Gib alle folgenden Einträge Zeile für Zeile unverändert aus.
── VERFÜGBARE EINTRÄGE ──
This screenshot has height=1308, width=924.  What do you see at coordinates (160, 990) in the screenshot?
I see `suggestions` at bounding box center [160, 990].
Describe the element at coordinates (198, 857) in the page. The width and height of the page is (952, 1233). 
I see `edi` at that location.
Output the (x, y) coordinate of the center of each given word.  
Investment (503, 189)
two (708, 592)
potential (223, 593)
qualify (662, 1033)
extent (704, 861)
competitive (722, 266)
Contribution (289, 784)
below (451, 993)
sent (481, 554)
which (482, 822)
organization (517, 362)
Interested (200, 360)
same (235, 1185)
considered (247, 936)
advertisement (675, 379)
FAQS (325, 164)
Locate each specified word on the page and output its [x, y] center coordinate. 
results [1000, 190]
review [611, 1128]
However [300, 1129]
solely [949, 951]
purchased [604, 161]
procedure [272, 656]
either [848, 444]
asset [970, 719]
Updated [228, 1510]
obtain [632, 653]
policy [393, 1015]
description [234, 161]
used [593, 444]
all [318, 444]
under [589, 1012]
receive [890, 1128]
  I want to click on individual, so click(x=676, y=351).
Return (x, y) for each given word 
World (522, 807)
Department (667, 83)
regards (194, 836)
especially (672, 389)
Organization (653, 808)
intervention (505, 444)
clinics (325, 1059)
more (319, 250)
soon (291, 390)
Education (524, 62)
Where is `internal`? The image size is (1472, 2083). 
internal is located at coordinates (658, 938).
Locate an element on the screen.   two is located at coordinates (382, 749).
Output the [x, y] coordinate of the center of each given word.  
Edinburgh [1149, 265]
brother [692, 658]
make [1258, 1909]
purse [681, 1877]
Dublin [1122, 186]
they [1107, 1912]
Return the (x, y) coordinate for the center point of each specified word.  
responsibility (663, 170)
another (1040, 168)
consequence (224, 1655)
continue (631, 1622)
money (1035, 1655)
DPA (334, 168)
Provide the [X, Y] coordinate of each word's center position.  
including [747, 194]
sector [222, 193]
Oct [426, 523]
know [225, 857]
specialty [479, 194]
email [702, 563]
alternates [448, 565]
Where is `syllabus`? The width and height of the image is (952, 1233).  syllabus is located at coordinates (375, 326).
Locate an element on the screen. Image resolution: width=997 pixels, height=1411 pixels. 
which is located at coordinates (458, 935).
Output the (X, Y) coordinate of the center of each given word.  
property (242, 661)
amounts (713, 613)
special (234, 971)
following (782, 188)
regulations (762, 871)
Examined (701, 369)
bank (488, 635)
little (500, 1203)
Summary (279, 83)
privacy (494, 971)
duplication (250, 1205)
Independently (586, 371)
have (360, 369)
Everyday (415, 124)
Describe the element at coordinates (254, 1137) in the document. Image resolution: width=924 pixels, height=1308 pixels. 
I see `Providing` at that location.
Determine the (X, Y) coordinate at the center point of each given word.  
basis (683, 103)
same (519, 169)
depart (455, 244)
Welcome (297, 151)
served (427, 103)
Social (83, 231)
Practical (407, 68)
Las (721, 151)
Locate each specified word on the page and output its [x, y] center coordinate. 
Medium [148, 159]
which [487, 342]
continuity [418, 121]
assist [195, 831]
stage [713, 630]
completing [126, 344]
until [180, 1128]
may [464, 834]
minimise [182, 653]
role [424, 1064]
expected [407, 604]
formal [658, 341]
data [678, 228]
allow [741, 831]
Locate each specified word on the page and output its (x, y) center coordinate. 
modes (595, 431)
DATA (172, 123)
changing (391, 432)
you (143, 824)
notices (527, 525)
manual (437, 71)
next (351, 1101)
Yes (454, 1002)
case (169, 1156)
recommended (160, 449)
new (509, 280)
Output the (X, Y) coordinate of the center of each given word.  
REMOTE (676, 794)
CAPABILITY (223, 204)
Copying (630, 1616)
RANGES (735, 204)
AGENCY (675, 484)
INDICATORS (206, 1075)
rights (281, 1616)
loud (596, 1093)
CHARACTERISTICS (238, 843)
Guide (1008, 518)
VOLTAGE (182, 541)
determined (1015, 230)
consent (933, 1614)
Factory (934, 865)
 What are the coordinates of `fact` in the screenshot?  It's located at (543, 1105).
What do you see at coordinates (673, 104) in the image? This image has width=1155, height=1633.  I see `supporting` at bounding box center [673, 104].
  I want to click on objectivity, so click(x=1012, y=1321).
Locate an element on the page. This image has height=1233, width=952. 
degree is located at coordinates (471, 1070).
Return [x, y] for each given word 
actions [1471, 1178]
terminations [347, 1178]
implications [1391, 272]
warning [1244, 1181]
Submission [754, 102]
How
───
» **AUSGABE**
This screenshot has height=1308, width=924.  What do you see at coordinates (160, 990) in the screenshot?
I see `suggestions` at bounding box center [160, 990].
Describe the element at coordinates (198, 857) in the page. The width and height of the page is (952, 1233). 
I see `edi` at that location.
Output the (x, y) coordinate of the center of each given word.  
Investment (503, 189)
two (708, 592)
potential (223, 593)
qualify (662, 1033)
extent (704, 861)
competitive (722, 266)
Contribution (289, 784)
below (451, 993)
sent (481, 554)
which (482, 822)
organization (517, 362)
Interested (200, 360)
same (235, 1185)
considered (247, 936)
advertisement (675, 379)
FAQS (325, 164)
Locate each specified word on the page and output its [x, y] center coordinate. 
results [1000, 190]
review [611, 1128]
However [300, 1129]
solely [949, 951]
purchased [604, 161]
procedure [272, 656]
either [848, 444]
asset [970, 719]
Updated [228, 1510]
obtain [632, 653]
policy [393, 1015]
description [234, 161]
used [593, 444]
all [318, 444]
under [589, 1012]
receive [890, 1128]
  I want to click on individual, so click(x=676, y=351).
Return (x, y) for each given word 
World (522, 807)
Department (667, 83)
regards (194, 836)
especially (672, 389)
Organization (653, 808)
intervention (505, 444)
clinics (325, 1059)
more (319, 250)
soon (291, 390)
Education (524, 62)
Where is `internal`? The image size is (1472, 2083). 
internal is located at coordinates (658, 938).
Locate an element on the screen.   two is located at coordinates (382, 749).
Output the [x, y] coordinate of the center of each given word.  
Edinburgh [1149, 265]
brother [692, 658]
make [1258, 1909]
purse [681, 1877]
Dublin [1122, 186]
they [1107, 1912]
Return the (x, y) coordinate for the center point of each specified word.  
responsibility (663, 170)
another (1040, 168)
consequence (224, 1655)
continue (631, 1622)
money (1035, 1655)
DPA (334, 168)
Provide the [X, Y] coordinate of each word's center position.  
including [747, 194]
sector [222, 193]
Oct [426, 523]
know [225, 857]
specialty [479, 194]
email [702, 563]
alternates [448, 565]
Where is `syllabus`? The width and height of the image is (952, 1233).  syllabus is located at coordinates (375, 326).
Locate an element on the screen. Image resolution: width=997 pixels, height=1411 pixels. 
which is located at coordinates (458, 935).
Output the (X, Y) coordinate of the center of each given word.  
property (242, 661)
amounts (713, 613)
special (234, 971)
following (782, 188)
regulations (762, 871)
Examined (701, 369)
bank (488, 635)
little (500, 1203)
Summary (279, 83)
privacy (494, 971)
duplication (250, 1205)
Independently (586, 371)
have (360, 369)
Everyday (415, 124)
Describe the element at coordinates (254, 1137) in the document. Image resolution: width=924 pixels, height=1308 pixels. 
I see `Providing` at that location.
Determine the (X, Y) coordinate at the center point of each given word.  
basis (683, 103)
same (519, 169)
depart (455, 244)
Welcome (297, 151)
served (427, 103)
Social (83, 231)
Practical (407, 68)
Las (721, 151)
Locate each specified word on the page and output its [x, y] center coordinate. 
Medium [148, 159]
which [487, 342]
continuity [418, 121]
assist [195, 831]
stage [713, 630]
completing [126, 344]
until [180, 1128]
may [464, 834]
minimise [182, 653]
role [424, 1064]
expected [407, 604]
formal [658, 341]
data [678, 228]
allow [741, 831]
Locate each specified word on the page and output its (x, y) center coordinate. 
modes (595, 431)
DATA (172, 123)
changing (391, 432)
you (143, 824)
notices (527, 525)
manual (437, 71)
next (351, 1101)
Yes (454, 1002)
case (169, 1156)
recommended (160, 449)
new (509, 280)
Output the (X, Y) coordinate of the center of each given word.  
REMOTE (676, 794)
CAPABILITY (223, 204)
Copying (630, 1616)
RANGES (735, 204)
AGENCY (675, 484)
INDICATORS (206, 1075)
rights (281, 1616)
loud (596, 1093)
CHARACTERISTICS (238, 843)
Guide (1008, 518)
VOLTAGE (182, 541)
determined (1015, 230)
consent (933, 1614)
Factory (934, 865)
 What are the coordinates of `fact` in the screenshot?  It's located at (543, 1105).
What do you see at coordinates (673, 104) in the image? This image has width=1155, height=1633.  I see `supporting` at bounding box center [673, 104].
  I want to click on objectivity, so click(x=1012, y=1321).
Locate an element on the page. This image has height=1233, width=952. 
degree is located at coordinates (471, 1070).
Return [x, y] for each given word 
actions [1471, 1178]
terminations [347, 1178]
implications [1391, 272]
warning [1244, 1181]
Submission [754, 102]
How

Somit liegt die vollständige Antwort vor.